- To be done:
Could you write out this listing again with "Viewport" switched to "Window" everywhere, leaving everything else unchanged?

- Provided entries:
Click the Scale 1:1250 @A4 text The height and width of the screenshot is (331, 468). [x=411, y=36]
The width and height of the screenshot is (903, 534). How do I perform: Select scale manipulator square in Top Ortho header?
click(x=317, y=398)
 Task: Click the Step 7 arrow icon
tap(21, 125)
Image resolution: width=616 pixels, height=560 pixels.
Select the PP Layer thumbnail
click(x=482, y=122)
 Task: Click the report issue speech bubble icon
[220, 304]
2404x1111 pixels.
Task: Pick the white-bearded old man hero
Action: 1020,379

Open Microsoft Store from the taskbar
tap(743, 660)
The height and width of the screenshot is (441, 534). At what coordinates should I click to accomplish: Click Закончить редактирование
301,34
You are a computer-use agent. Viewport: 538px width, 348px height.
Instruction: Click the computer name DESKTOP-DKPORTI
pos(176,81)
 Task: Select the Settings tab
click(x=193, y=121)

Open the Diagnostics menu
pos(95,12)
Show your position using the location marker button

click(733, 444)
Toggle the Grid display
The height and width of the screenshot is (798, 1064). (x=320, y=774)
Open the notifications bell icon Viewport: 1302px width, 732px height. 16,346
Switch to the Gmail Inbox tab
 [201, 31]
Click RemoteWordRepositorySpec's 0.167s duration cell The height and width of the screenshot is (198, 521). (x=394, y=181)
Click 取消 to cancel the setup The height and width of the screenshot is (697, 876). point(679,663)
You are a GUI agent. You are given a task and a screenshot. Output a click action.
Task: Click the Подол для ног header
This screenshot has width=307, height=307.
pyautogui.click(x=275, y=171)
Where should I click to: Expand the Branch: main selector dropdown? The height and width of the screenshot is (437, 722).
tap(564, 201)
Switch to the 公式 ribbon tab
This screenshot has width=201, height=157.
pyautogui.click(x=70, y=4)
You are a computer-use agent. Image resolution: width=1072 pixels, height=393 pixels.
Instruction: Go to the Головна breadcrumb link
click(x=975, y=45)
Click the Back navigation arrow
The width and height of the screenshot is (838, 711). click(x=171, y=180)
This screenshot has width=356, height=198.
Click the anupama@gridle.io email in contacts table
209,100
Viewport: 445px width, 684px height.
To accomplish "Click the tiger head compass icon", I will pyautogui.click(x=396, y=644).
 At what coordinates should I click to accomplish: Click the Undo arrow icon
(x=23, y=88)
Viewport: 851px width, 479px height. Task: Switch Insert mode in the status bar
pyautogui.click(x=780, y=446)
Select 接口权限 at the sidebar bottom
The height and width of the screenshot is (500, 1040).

- Answer to this problem:
Click the Scale 1:1250 @A4 text The height and width of the screenshot is (331, 468). [x=411, y=36]
The width and height of the screenshot is (903, 534). How do I perform: Select scale manipulator square in Top Ortho header?
click(x=317, y=398)
 Task: Click the Step 7 arrow icon
tap(21, 125)
Image resolution: width=616 pixels, height=560 pixels.
Select the PP Layer thumbnail
click(x=482, y=122)
 Task: Click the report issue speech bubble icon
[220, 304]
2404x1111 pixels.
Task: Pick the white-bearded old man hero
Action: 1020,379

Open Microsoft Store from the taskbar
tap(743, 660)
The height and width of the screenshot is (441, 534). At what coordinates should I click to accomplish: Click Закончить редактирование
301,34
You are a computer-use agent. Window: 538px width, 348px height.
Instruction: Click the computer name DESKTOP-DKPORTI
pos(176,81)
 Task: Select the Settings tab
click(x=193, y=121)

Open the Diagnostics menu
pos(95,12)
Show your position using the location marker button

click(733, 444)
Toggle the Grid display
The height and width of the screenshot is (798, 1064). (x=320, y=774)
Open the notifications bell icon Window: 1302px width, 732px height. 16,346
Switch to the Gmail Inbox tab
 [201, 31]
Click RemoteWordRepositorySpec's 0.167s duration cell The height and width of the screenshot is (198, 521). (x=394, y=181)
Click 取消 to cancel the setup The height and width of the screenshot is (697, 876). point(679,663)
You are a GUI agent. You are given a task and a screenshot. Output a click action.
Task: Click the Подол для ног header
This screenshot has width=307, height=307.
pyautogui.click(x=275, y=171)
Where should I click to: Expand the Branch: main selector dropdown? The height and width of the screenshot is (437, 722).
tap(564, 201)
Switch to the 公式 ribbon tab
This screenshot has width=201, height=157.
pyautogui.click(x=70, y=4)
You are a computer-use agent. Image resolution: width=1072 pixels, height=393 pixels.
Instruction: Go to the Головна breadcrumb link
click(x=975, y=45)
Click the Back navigation arrow
The width and height of the screenshot is (838, 711). click(x=171, y=180)
This screenshot has width=356, height=198.
Click the anupama@gridle.io email in contacts table
209,100
Window: 445px width, 684px height.
To accomplish "Click the tiger head compass icon", I will pyautogui.click(x=396, y=644).
 At what coordinates should I click to accomplish: Click the Undo arrow icon
(x=23, y=88)
Window: 851px width, 479px height. Task: Switch Insert mode in the status bar
pyautogui.click(x=780, y=446)
Select 接口权限 at the sidebar bottom
The height and width of the screenshot is (500, 1040).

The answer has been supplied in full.